* **ABOUT THIS TASK**: Only lines holding "agent" are needed; copy each of them from the data below.

━━━━

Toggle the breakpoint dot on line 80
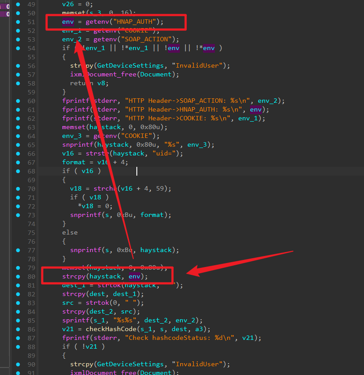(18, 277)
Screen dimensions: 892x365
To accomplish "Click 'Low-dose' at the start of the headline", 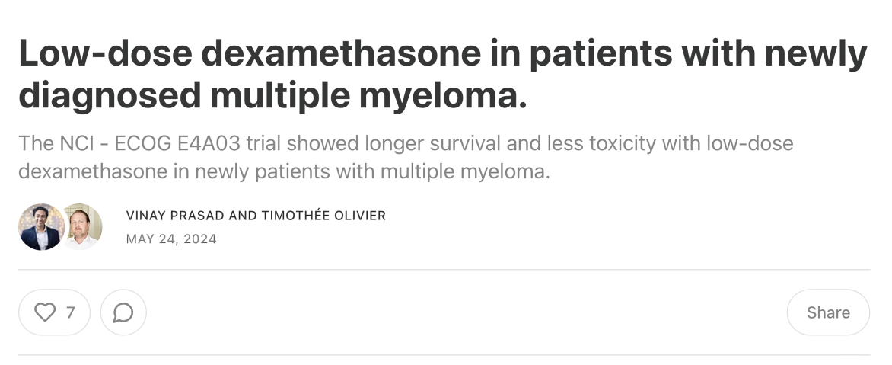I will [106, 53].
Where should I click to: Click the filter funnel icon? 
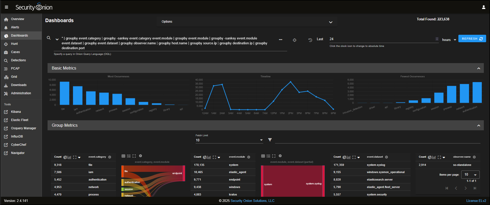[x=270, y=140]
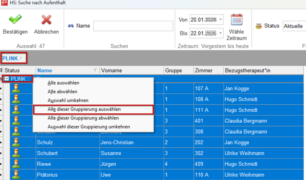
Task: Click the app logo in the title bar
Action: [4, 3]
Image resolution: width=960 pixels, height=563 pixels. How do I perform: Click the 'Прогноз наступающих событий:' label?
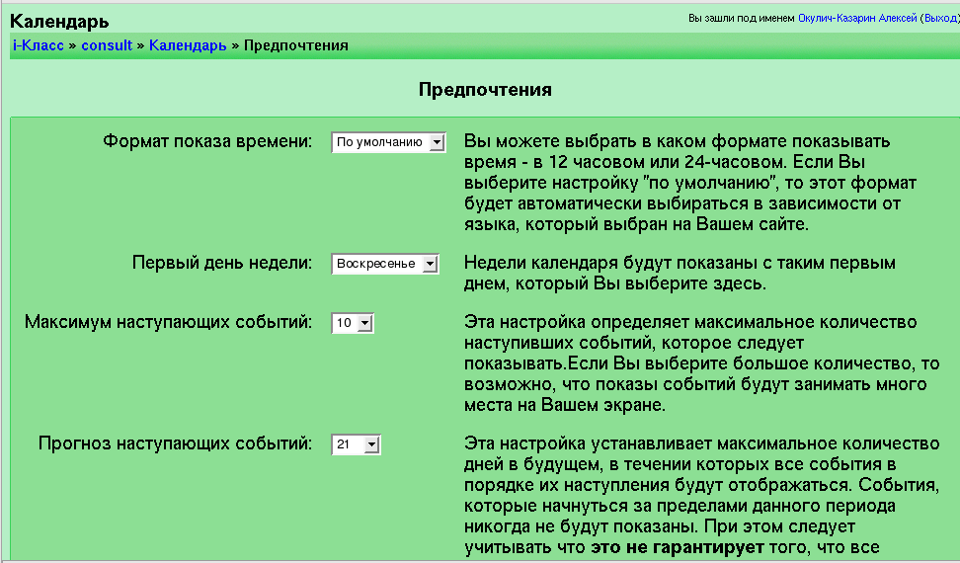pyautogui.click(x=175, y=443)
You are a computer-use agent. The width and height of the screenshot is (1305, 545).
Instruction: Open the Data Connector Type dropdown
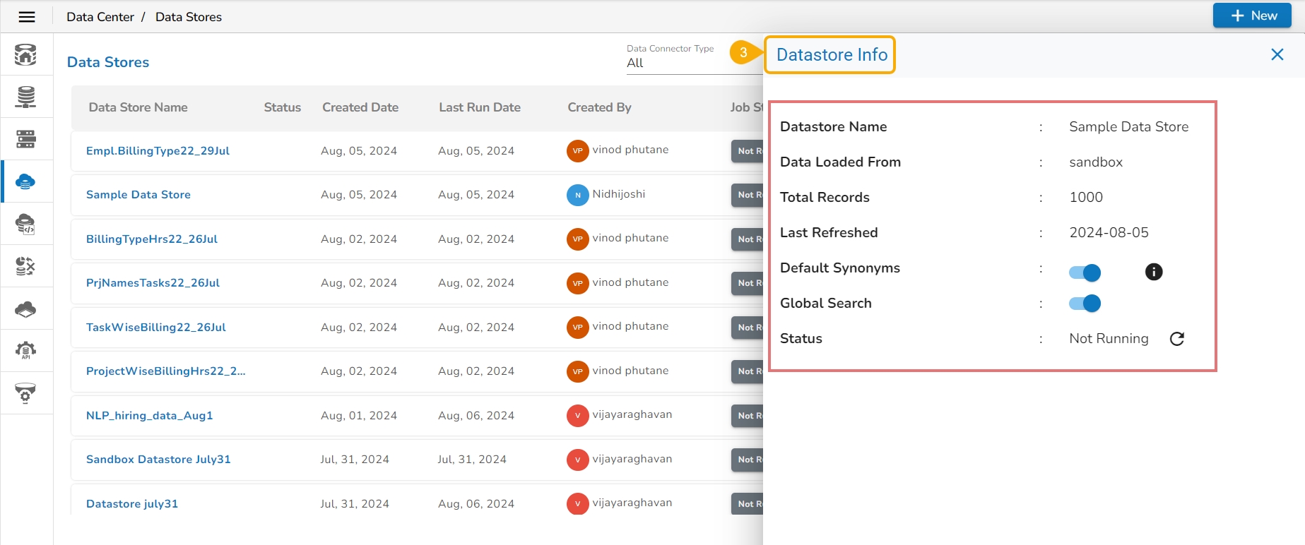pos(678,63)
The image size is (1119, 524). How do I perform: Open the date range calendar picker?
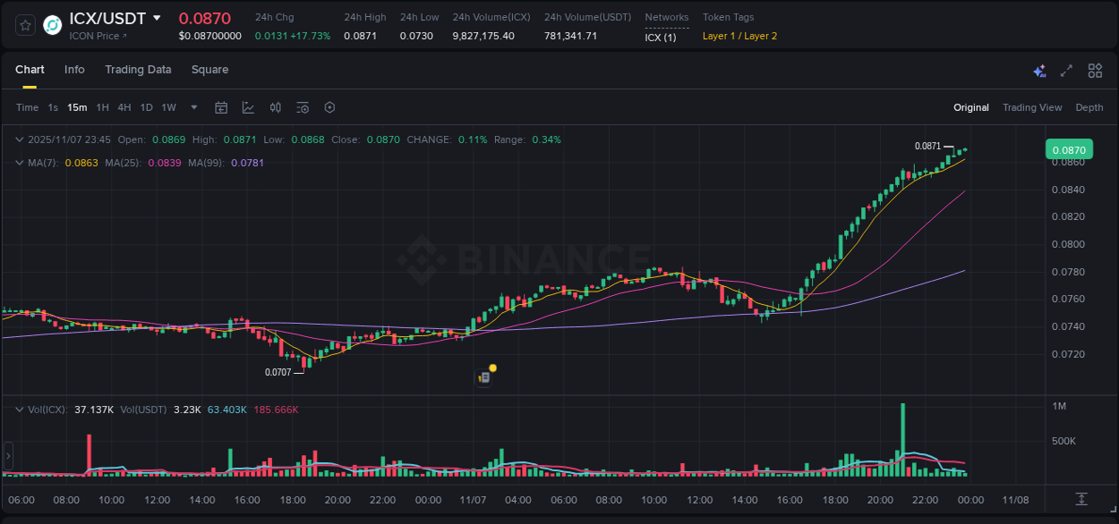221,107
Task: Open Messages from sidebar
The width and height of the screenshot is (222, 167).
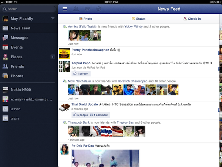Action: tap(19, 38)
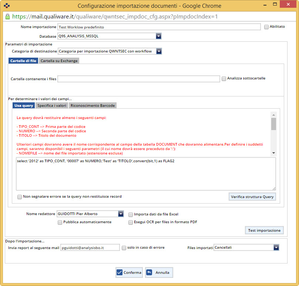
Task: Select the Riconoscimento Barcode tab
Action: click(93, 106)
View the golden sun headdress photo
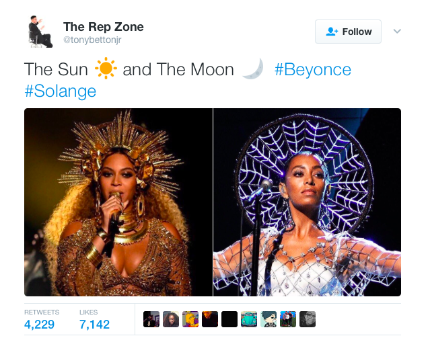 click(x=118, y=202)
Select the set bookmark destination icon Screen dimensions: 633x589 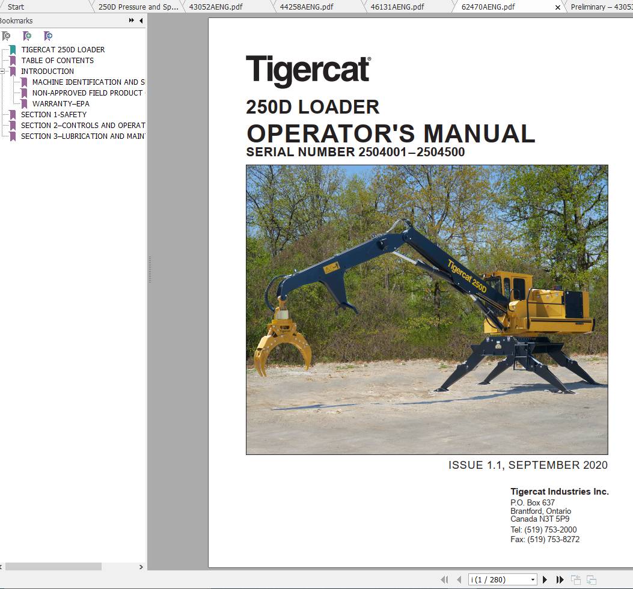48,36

━━━━

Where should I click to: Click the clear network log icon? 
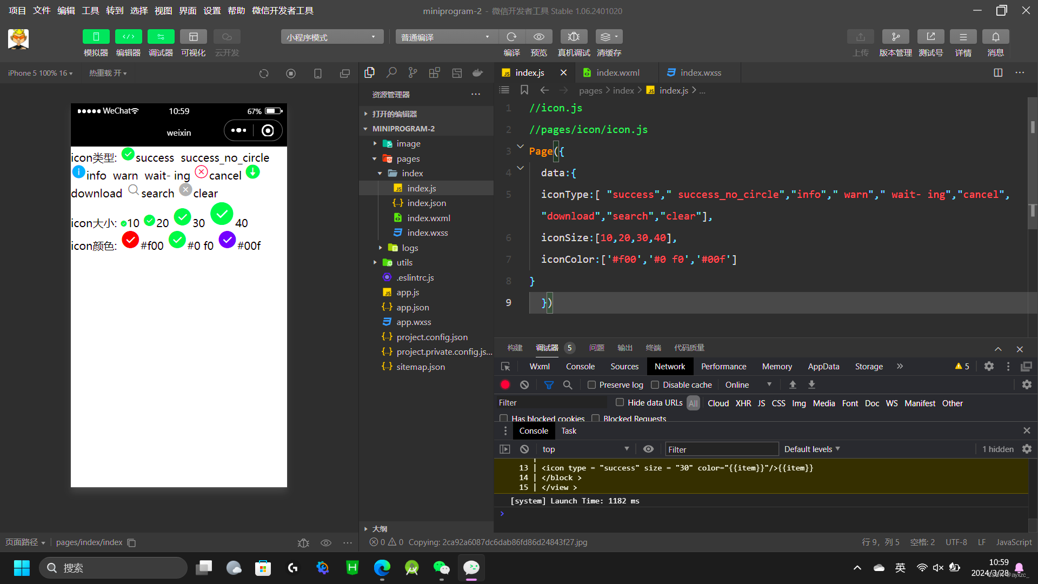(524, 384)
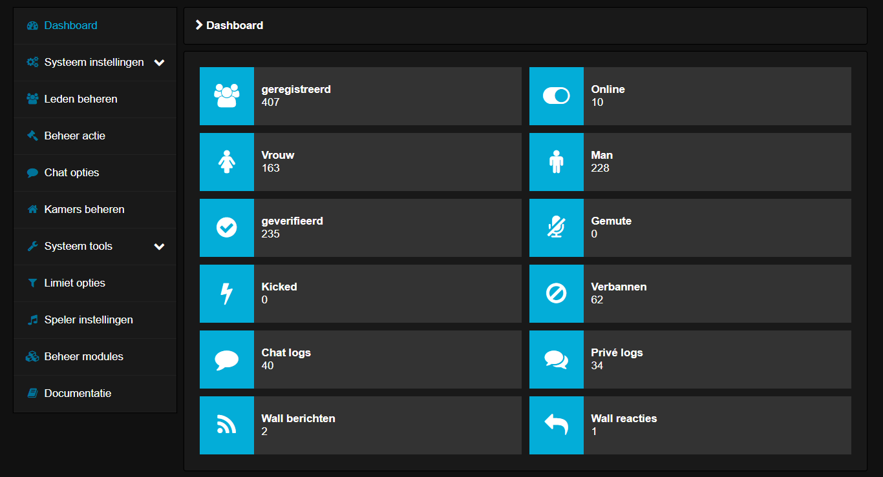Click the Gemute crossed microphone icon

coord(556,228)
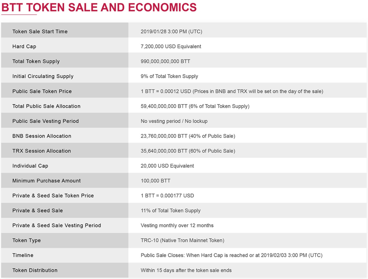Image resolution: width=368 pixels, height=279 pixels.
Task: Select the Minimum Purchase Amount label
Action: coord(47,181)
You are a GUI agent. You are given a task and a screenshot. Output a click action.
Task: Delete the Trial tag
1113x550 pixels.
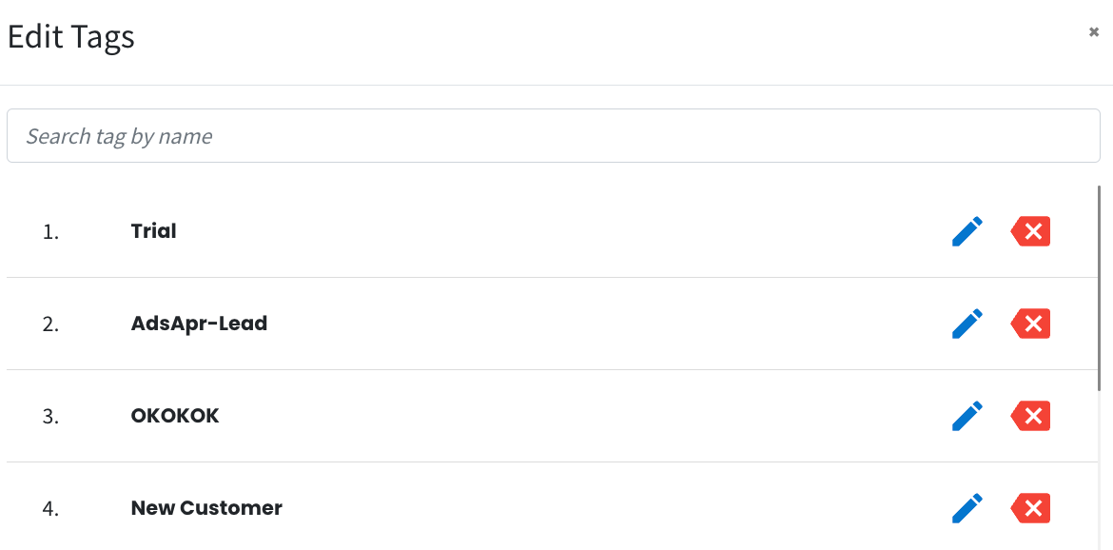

━━━━

* **RESULT FOR THIS EXERCISE**:
You are a computer-use agent. The width and height of the screenshot is (1305, 545).
You are a GUI agent. You are given a task and a screenshot. Output a click action.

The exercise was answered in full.